Entries for locating displayed items:
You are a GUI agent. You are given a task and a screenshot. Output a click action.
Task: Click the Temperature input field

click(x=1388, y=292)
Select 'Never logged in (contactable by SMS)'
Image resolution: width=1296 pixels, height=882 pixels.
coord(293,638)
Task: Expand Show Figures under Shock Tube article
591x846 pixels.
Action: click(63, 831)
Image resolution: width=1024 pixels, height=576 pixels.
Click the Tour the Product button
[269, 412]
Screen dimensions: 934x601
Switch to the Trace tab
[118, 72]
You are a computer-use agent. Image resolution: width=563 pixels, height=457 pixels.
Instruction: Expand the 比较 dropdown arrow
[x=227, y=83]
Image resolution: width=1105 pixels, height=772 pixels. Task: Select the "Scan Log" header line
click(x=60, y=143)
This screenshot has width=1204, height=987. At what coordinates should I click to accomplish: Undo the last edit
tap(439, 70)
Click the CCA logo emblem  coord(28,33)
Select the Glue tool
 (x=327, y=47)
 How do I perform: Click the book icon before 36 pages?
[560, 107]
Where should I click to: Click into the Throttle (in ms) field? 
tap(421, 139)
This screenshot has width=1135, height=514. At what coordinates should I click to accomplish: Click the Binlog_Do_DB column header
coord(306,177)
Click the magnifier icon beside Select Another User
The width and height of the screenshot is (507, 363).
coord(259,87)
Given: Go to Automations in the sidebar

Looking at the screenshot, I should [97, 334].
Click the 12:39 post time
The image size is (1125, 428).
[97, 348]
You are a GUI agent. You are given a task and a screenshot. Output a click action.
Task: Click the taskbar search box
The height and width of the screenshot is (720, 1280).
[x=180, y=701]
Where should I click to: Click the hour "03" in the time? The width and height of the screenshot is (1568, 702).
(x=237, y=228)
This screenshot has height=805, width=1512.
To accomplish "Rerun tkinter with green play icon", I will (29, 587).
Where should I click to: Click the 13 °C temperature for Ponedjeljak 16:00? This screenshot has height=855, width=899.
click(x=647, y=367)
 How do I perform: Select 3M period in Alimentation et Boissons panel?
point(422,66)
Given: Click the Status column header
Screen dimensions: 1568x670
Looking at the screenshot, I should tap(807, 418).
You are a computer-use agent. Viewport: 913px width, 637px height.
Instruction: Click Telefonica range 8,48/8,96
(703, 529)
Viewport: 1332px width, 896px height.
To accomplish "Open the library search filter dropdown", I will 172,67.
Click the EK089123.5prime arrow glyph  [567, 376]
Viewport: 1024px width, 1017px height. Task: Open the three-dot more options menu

SHORT TASK: Turn the lines of the entries, from the line with "Screen dimensions: 934x601" through the line with "coord(259,87)", into a Markdown table with the columns Row and Line. Number each line and omit blank lines.

COMPLETE ANSWER:
| Row | Line |
|---|---|
| 1 | Screen dimensions: 934x601 |
| 2 | Switch to the Trace tab |
| 3 | [118, 72] |
| 4 | You are a computer-use agent. Image resolution: width=563 pixels, height=457 pixels. |
| 5 | Instruction: Expand the 比较 dropdown arrow |
| 6 | [x=227, y=83] |
| 7 | Image resolution: width=1105 pixels, height=772 pixels. Task: Select the "Scan Log" header line |
| 8 | click(x=60, y=143) |
| 9 | This screenshot has width=1204, height=987. At what coordinates should I click to accomplish: Undo the last edit |
| 10 | tap(439, 70) |
| 11 | Click the CCA logo emblem  coord(28,33) |
| 12 | Select the Glue tool |
| 13 |  (x=327, y=47) |
| 14 |  How do I perform: Click the book icon before 36 pages? |
| 15 | [560, 107] |
| 16 | Where should I click to: Click into the Throttle (in ms) field?  |
| 17 | tap(421, 139) |
| 18 | This screenshot has width=1135, height=514. At what coordinates should I click to accomplish: Click the Binlog_Do_DB column header |
| 19 | coord(306,177) |
| 20 | Click the magnifier icon beside Select Another User |
| 21 | The width and height of the screenshot is (507, 363). |
| 22 | coord(259,87) |